В феврале 1945-­го в лагерь смерти Маутхаузен немцы отправили две тысячи заключенных из другого лагеря — Заксенхаузена. До цели добралось менее половины. И среди них — 64-­летний Карбышев. Он не должен был жить, но жил. «Вот это человек!» — говорили о нем пленные, для которых он всякий раз, в каждом новом лагере оказывался лидером сопротивления.

«Вот это человек!» — говорил канадский офицер Седон де Сент-­Клер. В феврале 1946 года, находясь в британском госпитале, он попросил пригласить к нему представителя Советской миссии по делам репатриации. И когда в госпиталь прибыл майор Сорокопуд, канадец сообщил ему следующее: «Как только мы вступили на территорию лагеря, немцы загнали нас в душевую, велели раздеться и пустили на нас сверху струи ледяной воды. Это продолжалось долго. Все посинели. Многие падали на пол и тут же умирали: сердце не выдерживало. Потом нам велели надеть только нижнее белье и деревянные колодки на ноги и выгнали во двор. Генерал Карбышев стоял в группе русских товарищей недалеко от меня. Мы понимали, что доживаем последние часы. Через пару минут гестаповцы, стоявшие за нашими спинами с пожарными брандспойтами в руках, стали поливать нас потоками холодной воды. Тех, кто пытался уклониться от струи, били дубинками по голове. Сотни людей падали замерзшие или с размозженными черепами. Я видел, как упал и генерал Карбышев».

Сегодня, когда жить стало так весело и сытно, а говорить всерьез о героизме не принято, когда на Вечном огне то жарится картошка, а то и справляется нужда, генерал Карбышев тоже не обойден скепсисом.

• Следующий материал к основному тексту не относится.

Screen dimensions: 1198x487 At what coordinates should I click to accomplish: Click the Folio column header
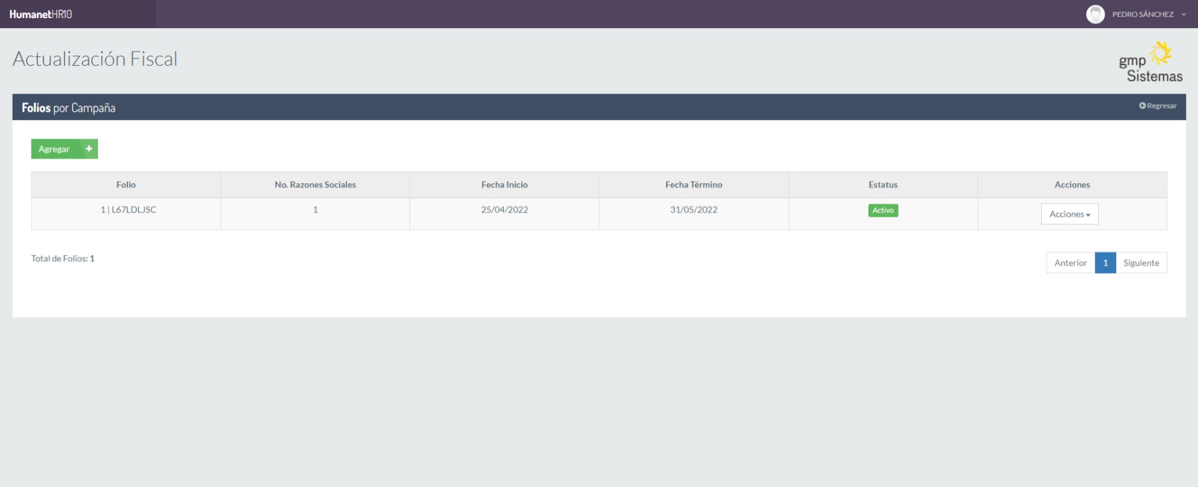point(126,184)
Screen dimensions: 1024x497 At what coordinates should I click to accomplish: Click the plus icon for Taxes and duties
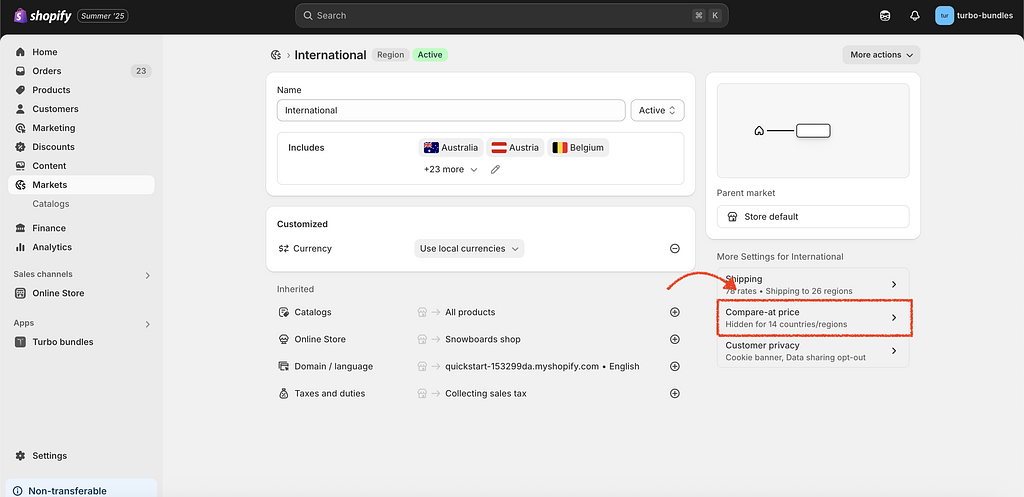[675, 394]
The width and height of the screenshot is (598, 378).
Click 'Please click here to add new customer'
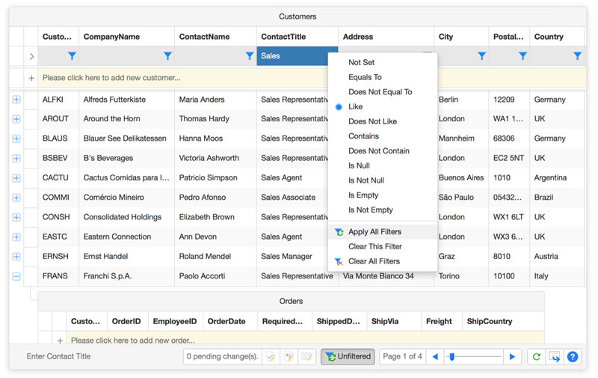(111, 78)
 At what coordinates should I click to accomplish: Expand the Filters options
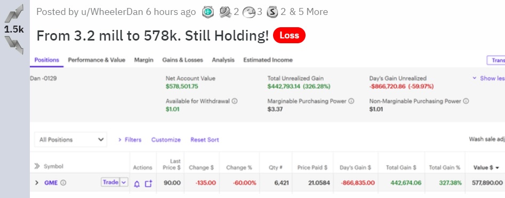(x=130, y=140)
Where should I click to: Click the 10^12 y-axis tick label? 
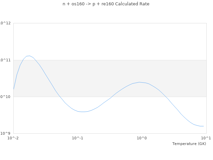click(5, 23)
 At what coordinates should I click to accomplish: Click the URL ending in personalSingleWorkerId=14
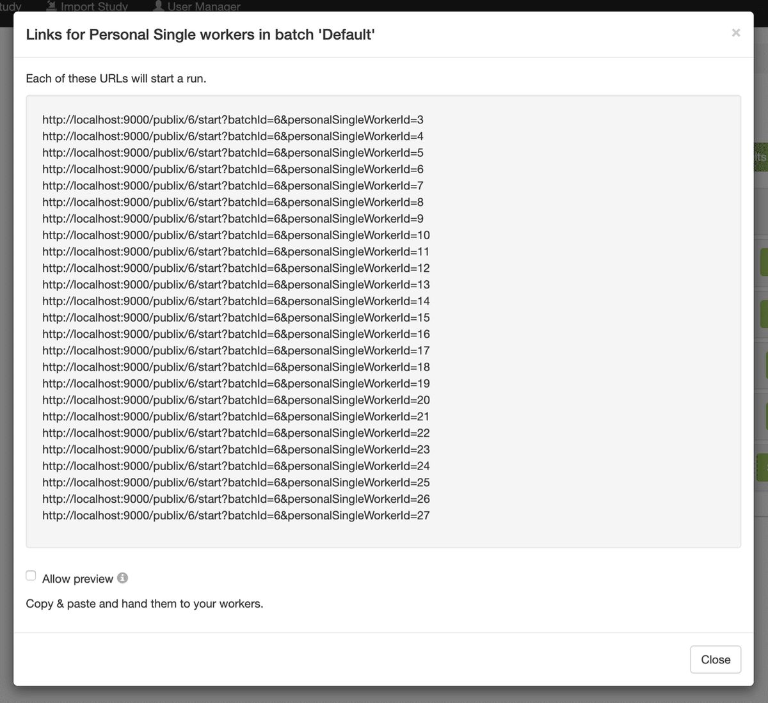point(236,301)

Вполне естественно, что воспоминания разных людей об одном и том же событии могут разниться. Особенно если это событие такого рода, что память сама стремится отделаться от него, стереть все следы, вымести последние крохи. Но объяснимая разница, закравшаяся в воспоминания о Карбышеве, убеждает наиболее рьяных правдоискателей, что «страшная сказка о “ледяном герое”» была запущена по настоянию Сталина, желавшего иметь положительный образ пленного советского генерала, и поддерживалась затем «заботливыми» советскими идеологами. Не будем пускаться в рассуждения о том, насколько уместна ирония в отношении шестидесятилетнего «ледяного героя», прошедшего десять немецких концентрационных лагерей, а также о том, что разница в воспоминаниях незначительна и касается отдельных деталей. Не станем останавливать внимание и на том, что версия о Сталине и «заботливых» идеологах — это всего лишь бездоказательная версия. Скажем только, что подвиг Карбышева отнюдь не сводится к тому, облили или нет его ледяной водой на морозе.

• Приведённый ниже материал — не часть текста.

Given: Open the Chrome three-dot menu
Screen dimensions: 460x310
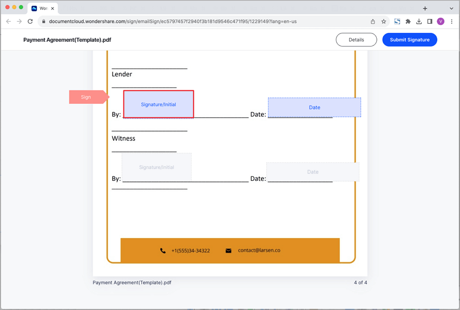Looking at the screenshot, I should pyautogui.click(x=452, y=22).
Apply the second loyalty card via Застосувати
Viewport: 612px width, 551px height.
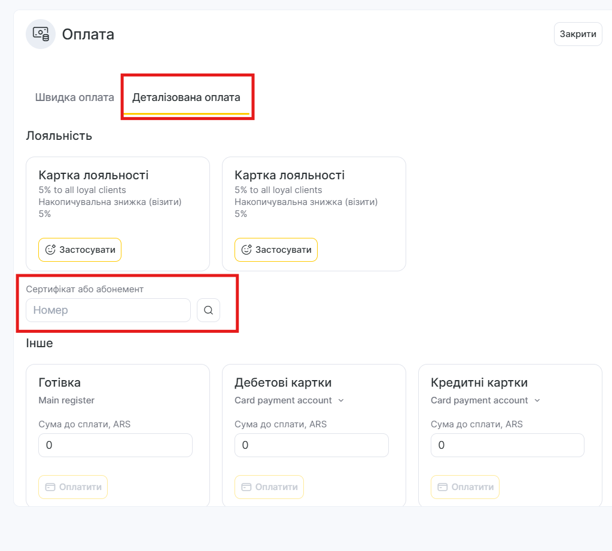coord(276,250)
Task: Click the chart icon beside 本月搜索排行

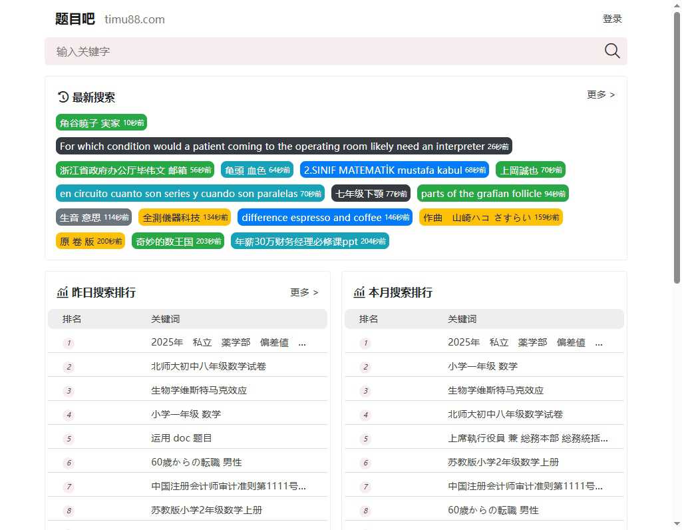Action: pyautogui.click(x=359, y=292)
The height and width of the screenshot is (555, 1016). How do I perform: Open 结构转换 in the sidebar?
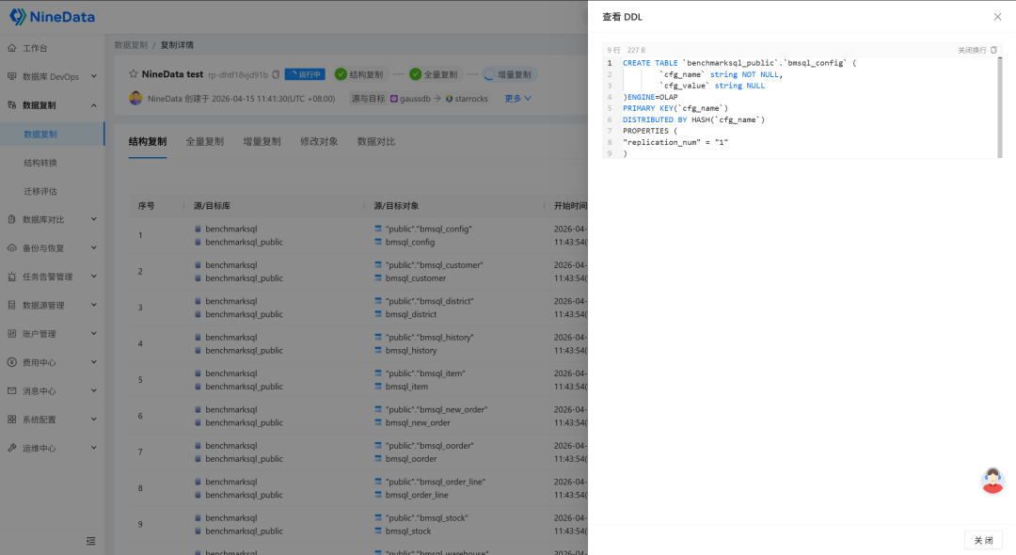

Есть факты, что в сохранившихся списках Маутхаузена Карбышев не значится как прибывший в феврале из Заксенхаузена. Современные исследователи делают вывод, что к прибывшим пленным обратились с приказом: «Больным выйти из строя!» Вот ослабевший генерал и вышел. После чего в числе прочих больных был уничтожен без регистрации. Но помимо того что это просто не похоже на Карбышева и что он мог бы упасть по дороге от поезда к лагерю и таким образом свести счеты с жизнью, потому что упавших тут же добивали, ни советские «заботливые» идеологи, ни Седон де Сент-­Клер и не думали скрывать, что в душевую узников отправили сразу по прибытии. Включая и тех, кто не делал шагов вперед.

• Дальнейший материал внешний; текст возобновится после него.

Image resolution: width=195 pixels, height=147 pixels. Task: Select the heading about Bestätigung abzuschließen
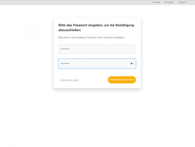click(x=96, y=28)
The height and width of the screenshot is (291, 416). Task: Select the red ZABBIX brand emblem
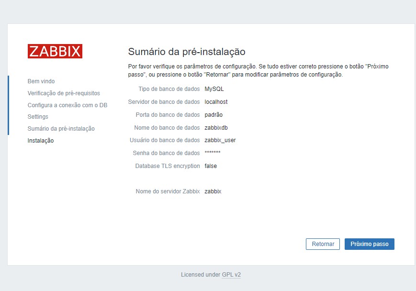[x=55, y=51]
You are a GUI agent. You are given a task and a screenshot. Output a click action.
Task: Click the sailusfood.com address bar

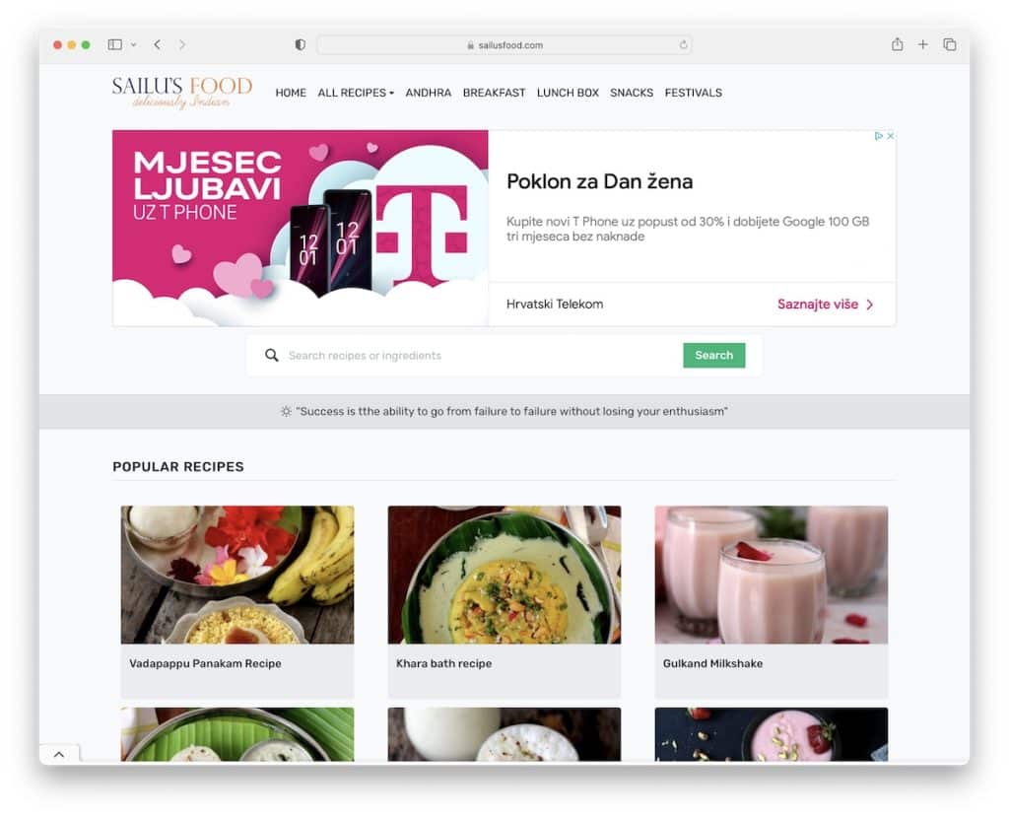pos(505,45)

А кроме того, о Карбышеве свидетельствовали не только канадский офицер и советские военнопленные. Есть, например, письменное свидетельство участника французского Сопротивления Эмиля Валле (лагерный № 60 652): «В начале февраля 1945 года в двенадцатиградусный мороз нас отправили из Заксенхаузена, и 16 февраля мы прибыли в Маутхаузен. По назначению прибыло меньше половины. Но администрация лагеря нашла, что и это слишком много. Она решила уничтожить еще до 500 человек, среди них оказался и генерал Дмитрий Карбышев. После долгих и жестоких издевательств всех отобранных узников заставили раздеться, унесли одежду и оставили голыми во дворе до шести часов вечера. В этот час проверили, кто еще держится на ногах, не свалился. И опять оставили в том же положении на морозе...» Эмиль Валле не пишет о брандспойтах, но сообщает, что узников несколько раз загоняли в душевую, после чего выталкивали на мороз: «Я видел, как мокрые люди из душевой шли по снегу, подставляя изможденные тела ледяному ветру. Видел, как их загоняли обратно в душевую и оттуда снова — на мороз». Француз был свидетелем расправы, но не ее жертвой, как Седон де Сент-­Клер. Он мог не видеть брандспойтов или не разобрать со стороны, что именно происходит. Но эти брандспойты опять же ничего не меняют.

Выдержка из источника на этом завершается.